Didier Eribon et Edouard Louis érigent la scène en ring politique

Liés par une forte amitié, l’auteur d'«En finir avec Eddy Bellegueule» et celui de «Retour à Reims» éclairent la détresse d’un monde ouvrier qui se sent lâché. Au Théâtre de Vidy et à Paris, leurs textes brûlent comme des feux d’alerte

La France des oubliés sur scène, deux fois plutôt qu’une, à Lausanne et à Paris. Rarement spectacles auront fait autant écho à l’actualité, au grondement des samedis sur les ronds-points de la province, les Champs-Elysées de la capitale.
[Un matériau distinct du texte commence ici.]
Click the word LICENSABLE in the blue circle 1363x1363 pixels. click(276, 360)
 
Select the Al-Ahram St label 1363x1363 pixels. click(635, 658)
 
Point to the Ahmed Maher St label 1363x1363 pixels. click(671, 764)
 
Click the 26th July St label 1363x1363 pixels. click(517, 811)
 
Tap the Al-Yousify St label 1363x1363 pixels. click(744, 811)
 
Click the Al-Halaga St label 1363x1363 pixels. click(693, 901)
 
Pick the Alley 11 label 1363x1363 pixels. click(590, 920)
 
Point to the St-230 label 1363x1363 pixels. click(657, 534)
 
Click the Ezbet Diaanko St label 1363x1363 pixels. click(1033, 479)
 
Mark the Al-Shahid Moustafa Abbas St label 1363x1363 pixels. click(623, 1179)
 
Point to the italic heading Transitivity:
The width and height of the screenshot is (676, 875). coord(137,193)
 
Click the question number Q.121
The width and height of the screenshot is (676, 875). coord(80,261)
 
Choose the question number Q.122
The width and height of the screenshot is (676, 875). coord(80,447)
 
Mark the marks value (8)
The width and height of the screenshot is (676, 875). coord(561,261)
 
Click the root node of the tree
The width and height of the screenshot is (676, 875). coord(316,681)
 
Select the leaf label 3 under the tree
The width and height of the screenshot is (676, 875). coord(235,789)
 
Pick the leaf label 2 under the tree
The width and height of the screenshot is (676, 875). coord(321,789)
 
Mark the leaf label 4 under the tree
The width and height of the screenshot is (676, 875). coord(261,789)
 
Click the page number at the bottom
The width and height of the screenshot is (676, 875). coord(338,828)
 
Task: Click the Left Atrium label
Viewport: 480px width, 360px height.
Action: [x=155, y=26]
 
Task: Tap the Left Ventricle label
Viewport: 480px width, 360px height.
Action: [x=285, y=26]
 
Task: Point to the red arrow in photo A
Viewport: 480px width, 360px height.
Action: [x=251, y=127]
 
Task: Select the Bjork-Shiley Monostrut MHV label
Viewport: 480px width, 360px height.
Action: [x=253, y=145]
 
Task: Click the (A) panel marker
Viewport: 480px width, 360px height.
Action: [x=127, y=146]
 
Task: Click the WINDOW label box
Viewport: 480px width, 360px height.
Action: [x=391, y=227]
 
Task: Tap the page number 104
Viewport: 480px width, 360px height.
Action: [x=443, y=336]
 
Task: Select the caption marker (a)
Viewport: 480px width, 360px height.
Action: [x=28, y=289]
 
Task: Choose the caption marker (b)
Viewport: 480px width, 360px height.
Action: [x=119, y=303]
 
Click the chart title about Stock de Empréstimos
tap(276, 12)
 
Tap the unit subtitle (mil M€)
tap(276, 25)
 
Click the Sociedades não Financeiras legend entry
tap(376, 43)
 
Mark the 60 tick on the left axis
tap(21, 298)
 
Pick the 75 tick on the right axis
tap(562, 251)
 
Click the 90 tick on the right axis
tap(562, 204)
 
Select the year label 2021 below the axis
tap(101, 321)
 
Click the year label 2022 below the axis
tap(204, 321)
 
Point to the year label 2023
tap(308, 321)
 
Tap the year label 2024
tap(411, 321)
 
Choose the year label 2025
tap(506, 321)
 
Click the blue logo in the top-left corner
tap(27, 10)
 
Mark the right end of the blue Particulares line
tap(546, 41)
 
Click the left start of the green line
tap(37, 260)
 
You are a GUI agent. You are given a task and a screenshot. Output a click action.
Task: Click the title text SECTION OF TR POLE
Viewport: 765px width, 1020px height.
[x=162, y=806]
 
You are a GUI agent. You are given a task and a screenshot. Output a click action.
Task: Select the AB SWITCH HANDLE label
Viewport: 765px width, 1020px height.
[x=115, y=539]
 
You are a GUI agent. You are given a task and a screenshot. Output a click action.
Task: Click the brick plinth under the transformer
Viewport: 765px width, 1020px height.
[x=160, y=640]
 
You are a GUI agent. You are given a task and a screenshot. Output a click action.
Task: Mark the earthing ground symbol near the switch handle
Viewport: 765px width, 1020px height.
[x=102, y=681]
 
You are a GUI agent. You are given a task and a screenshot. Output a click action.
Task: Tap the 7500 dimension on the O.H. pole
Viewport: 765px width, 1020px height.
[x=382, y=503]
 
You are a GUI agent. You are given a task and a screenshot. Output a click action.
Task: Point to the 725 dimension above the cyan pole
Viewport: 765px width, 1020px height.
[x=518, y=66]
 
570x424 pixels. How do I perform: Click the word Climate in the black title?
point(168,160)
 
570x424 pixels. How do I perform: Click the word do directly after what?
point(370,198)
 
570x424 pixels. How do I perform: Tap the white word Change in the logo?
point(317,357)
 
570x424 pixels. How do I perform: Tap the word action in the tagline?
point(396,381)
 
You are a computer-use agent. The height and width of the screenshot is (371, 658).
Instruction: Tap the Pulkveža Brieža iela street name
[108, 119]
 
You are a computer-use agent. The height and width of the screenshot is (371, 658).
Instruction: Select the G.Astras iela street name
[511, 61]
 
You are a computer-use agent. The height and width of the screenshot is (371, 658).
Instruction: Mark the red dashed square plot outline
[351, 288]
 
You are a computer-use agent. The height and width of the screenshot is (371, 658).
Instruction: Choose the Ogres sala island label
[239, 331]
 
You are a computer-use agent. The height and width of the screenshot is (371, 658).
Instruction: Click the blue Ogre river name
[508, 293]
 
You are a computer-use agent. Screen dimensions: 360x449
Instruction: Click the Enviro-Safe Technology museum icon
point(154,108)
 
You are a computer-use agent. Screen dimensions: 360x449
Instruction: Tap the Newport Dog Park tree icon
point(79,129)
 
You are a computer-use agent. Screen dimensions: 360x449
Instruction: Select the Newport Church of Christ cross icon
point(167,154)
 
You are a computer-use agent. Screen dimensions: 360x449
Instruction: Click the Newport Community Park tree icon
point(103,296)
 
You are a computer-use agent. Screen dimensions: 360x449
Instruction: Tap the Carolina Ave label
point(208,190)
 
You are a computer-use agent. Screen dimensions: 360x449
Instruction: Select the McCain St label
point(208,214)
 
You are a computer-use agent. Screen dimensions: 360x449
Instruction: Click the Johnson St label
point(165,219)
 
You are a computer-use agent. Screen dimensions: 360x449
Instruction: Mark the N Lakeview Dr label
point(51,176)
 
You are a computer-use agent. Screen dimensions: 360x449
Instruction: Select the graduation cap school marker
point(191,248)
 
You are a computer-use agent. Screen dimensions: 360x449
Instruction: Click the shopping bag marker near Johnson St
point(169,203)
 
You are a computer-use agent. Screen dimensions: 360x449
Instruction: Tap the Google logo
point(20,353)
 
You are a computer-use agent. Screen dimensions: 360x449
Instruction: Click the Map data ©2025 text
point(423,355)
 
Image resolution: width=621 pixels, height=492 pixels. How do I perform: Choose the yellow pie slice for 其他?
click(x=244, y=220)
Rarement textes seront tombés aussi à point.

D’un côté, Retour à Reims (Fayard), ce week-end au Théâtre de Vidy, avant une longue série fin mai; de l’autre Qui a tué mon père (Seuil), au Théâtre de la Colline à Paris, avant le Théâtre national de Strasbourg en mai et Vidy l’année prochaine. Ces deux textes vont à la rencontre, sans misérabilisme, la rage au cœur parfois, de ceux qui n’ont pas droit de cité, des petites gens comme on dit trop vite, qui ne laissent pas de traces et dont les tribuns populistes se réclament pourtant.